3.3 We have heard the rival contentions and perused and carefully considered the material on record. From a perusal of the details on record it is seen that the AO was of the view that deduction u/s 10B of the Act was to be allowed only after computing the assessee’s gross total income and accordingly, since after aggregating the income of the 100% EOU (section 10B unit) with the losses of non 10B units arrived at a loss of Rs.2,65,186/-, denied the assessee’s claim for deduction u/s 10B of the Act.

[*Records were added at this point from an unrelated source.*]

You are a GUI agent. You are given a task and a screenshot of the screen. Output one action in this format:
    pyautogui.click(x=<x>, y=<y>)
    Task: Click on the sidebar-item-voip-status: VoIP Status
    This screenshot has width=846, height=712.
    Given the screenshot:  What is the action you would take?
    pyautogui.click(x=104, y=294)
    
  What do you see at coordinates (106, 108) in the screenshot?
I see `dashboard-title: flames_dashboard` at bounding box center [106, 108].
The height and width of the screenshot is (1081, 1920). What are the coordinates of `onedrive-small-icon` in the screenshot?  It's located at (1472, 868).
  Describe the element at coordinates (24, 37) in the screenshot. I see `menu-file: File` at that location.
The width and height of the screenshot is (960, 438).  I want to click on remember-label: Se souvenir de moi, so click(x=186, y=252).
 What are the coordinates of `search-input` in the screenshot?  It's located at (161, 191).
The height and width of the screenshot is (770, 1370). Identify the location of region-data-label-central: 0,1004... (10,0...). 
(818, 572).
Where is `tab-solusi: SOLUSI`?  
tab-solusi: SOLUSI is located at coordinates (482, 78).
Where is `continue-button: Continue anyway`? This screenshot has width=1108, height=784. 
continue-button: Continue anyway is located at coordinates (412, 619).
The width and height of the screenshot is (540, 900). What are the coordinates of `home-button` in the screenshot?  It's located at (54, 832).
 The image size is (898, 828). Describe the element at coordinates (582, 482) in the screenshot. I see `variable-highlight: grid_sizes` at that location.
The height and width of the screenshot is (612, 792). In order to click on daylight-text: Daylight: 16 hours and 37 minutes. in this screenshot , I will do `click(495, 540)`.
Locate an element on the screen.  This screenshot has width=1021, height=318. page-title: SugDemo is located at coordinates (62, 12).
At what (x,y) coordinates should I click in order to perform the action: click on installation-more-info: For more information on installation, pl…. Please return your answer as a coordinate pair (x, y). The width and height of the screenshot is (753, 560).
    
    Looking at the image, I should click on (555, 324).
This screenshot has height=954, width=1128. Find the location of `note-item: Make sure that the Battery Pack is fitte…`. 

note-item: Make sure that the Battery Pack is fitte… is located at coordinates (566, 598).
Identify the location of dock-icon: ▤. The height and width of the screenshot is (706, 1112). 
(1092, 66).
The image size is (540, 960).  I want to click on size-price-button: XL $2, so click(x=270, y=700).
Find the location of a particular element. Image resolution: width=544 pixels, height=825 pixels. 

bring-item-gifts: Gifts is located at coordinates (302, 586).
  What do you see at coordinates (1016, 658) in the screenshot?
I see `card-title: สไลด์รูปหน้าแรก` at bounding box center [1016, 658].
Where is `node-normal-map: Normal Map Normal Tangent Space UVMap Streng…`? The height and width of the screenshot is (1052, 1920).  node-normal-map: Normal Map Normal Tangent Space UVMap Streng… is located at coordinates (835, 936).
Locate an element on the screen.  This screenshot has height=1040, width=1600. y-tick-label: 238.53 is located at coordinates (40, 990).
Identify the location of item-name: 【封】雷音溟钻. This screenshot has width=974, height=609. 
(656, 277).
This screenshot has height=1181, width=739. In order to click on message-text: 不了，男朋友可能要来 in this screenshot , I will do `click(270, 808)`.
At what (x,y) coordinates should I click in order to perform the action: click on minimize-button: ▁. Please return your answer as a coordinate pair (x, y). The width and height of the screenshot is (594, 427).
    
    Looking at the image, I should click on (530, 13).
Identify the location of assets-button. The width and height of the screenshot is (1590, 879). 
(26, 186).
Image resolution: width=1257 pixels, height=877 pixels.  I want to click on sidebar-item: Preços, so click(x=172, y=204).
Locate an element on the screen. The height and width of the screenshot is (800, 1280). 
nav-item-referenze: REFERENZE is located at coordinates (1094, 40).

3.3.1 We find that the issue in dispute before us is squarely covered in favour of the assessee by the decision of the Hon’ble Karnataka High Court in the case of CIT Vs. Yokogawa India Ltd. (2012) 341 ITR 385 (Kar). In its decision the Hon’ble High Court had held that as the income of sec. 10A unit has to be excluded at source itself before arriving at the gross total income, loss under non-section 10A unit cannot be set off against sec. 10A unit u/s 72 of the Act. As the deduction u/s 10A of the Act has to be included from the total income of the assessee, the reimbursed business loss being set off against such profit and gains of the undertaking and a whole could not arise.
Section 10A of the Act being analogous with sec. 10B of the Act, the aforesaid decision of the Hon’ble High Court would equally apply to the case on hand. In this view of the matter and respectfully following the decision of the Hon’ble Karnataka High Court in Yokogawa India Ltd. (341 ITR 385). We uphold the impugned order of the ld CIT(A) in directing the AO to compute the deduction u/s 10B of the Act in the case on hand without setting off the business losses from non section 10B units We hold and direct accordingly. Consequently, the grounds raised by Revenue are dismissed.
In the result, the Revenue’s appeal for the asst. year 2003-04 is dismissed.
Order pronounced in the open court on 2nd June, 2017.